··· Data to process

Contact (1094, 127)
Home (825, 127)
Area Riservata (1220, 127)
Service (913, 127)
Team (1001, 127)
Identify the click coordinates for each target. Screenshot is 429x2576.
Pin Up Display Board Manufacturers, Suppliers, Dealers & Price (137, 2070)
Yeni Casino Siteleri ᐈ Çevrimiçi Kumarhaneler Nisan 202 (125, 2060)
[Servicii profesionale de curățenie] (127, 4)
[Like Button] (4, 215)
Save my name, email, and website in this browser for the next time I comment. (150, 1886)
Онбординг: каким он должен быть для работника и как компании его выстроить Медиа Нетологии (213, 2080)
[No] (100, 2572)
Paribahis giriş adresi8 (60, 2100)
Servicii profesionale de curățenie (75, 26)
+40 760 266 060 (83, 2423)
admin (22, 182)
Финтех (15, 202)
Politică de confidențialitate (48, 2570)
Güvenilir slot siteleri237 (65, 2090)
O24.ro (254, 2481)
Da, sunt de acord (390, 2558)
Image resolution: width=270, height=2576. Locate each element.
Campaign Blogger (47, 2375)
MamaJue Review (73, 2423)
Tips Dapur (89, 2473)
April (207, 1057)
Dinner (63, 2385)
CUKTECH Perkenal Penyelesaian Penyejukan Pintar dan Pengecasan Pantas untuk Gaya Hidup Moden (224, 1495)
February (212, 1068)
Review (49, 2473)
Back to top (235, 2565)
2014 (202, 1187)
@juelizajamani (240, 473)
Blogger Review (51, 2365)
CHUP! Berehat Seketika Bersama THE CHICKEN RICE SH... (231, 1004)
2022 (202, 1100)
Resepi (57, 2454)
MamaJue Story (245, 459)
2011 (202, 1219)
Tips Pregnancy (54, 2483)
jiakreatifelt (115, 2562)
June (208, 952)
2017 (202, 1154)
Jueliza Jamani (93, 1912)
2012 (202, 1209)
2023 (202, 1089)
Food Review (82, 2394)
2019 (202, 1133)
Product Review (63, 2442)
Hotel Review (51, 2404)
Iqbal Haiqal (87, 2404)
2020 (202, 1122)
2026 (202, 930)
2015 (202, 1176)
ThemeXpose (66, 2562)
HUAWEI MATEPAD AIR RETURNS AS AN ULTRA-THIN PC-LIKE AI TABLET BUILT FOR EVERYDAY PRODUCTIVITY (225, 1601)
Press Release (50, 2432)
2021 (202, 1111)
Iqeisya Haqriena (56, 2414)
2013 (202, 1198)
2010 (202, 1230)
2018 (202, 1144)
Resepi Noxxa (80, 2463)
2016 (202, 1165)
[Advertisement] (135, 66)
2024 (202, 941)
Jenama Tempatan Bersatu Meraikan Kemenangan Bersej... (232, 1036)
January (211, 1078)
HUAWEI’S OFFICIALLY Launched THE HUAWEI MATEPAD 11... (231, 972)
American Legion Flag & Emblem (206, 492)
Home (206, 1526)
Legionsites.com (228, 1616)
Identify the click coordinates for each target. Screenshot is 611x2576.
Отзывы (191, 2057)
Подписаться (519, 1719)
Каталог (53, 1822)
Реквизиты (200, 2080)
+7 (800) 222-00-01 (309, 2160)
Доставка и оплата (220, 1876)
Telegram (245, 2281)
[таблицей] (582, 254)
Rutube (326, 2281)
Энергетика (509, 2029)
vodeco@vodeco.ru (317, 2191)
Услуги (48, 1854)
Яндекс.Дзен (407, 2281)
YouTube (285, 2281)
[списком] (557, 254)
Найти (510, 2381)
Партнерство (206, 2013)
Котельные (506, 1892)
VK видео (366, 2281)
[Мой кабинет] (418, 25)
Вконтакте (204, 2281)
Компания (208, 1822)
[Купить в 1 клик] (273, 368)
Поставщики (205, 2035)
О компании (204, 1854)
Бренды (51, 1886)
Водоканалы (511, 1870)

······

What you should do:
The word "curățenie" appears in some lines of the data; state how many such lines there are, and nothing further.

Response:
2